The local kids liked having their photo taken. Kimbo didn't.

Locals gathered around begging, seemingly indifferent to our plight.

The kids were so happy when I gave them a pack of biscuits to share. I gave them to the smallest, quietest kid but within seconds the big guys had crowded around to ensure the spoils were divided equally.

This lad was more interested in Kimbo than the biscuits. "Me, I don't want food. I want white husband (sic)." (I think he meant 'wife'.)
As expected, nothing showed up in the inspection and as the last person finished taking Chris through their stuff, the heaven’s opened again and we all piled into the back once more. Realising that the spare driveshaft may still take some time to reach us, Chris came up with the contingency plan of getting us to “Adrift” ( a campsite in Jinja, Uganda) by mini-bus and he’d catch us up with Ruby when she was eventually fixed.

Hiding from the rain.
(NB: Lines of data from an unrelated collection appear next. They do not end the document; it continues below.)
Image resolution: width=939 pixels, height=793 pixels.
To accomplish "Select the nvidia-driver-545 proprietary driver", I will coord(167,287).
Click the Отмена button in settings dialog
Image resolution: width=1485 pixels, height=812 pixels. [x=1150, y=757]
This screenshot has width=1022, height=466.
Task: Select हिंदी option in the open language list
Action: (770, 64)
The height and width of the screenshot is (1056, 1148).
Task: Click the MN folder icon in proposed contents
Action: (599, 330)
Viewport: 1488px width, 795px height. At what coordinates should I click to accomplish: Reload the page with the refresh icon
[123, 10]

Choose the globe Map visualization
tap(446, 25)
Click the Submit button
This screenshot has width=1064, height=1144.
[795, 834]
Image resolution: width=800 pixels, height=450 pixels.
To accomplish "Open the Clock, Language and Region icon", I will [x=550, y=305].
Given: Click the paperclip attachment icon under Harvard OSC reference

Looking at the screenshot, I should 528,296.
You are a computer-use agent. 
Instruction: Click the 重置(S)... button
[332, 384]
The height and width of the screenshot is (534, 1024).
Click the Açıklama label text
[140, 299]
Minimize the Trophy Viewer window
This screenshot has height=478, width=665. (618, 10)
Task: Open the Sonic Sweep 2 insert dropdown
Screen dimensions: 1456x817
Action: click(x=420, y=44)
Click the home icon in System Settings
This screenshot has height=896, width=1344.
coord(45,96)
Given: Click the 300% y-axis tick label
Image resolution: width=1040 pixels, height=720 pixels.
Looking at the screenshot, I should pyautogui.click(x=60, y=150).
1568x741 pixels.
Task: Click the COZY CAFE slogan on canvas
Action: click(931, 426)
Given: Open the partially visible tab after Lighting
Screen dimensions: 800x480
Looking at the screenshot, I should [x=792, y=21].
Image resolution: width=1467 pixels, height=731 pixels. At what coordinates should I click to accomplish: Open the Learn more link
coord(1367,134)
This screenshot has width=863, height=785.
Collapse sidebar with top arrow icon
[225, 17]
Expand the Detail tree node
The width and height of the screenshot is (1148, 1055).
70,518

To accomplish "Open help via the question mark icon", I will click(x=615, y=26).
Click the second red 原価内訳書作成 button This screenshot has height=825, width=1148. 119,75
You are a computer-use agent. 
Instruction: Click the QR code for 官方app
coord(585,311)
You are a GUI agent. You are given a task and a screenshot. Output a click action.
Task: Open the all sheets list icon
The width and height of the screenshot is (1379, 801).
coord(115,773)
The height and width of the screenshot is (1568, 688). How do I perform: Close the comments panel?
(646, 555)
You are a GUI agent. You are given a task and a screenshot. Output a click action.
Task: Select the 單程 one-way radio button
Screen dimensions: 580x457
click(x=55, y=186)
CW from L: Berbs, Gab, Yoichi, Pat, Homeless, Kimbo, Kezza & Matt

These two wee scrotes joined us getting shelter from the rain in the back of Ruby.

We were in the back of Ruby for about an hour before our transport arrived and we all braved the downpour and traded the back of Ruby for the back of a mini-bus (Homeless, the ever-faithful truck’s apprentice, stayed behind to help and keep Chris company). The rain continued for the entire journey to the Ugandan border and to add to the spectacle, we were treated to an impressive African electrical storm. As the thunder rolled on and the lightning flashes made cobwebs across the sky over the hills in the distance, we all had time to think about the last few days...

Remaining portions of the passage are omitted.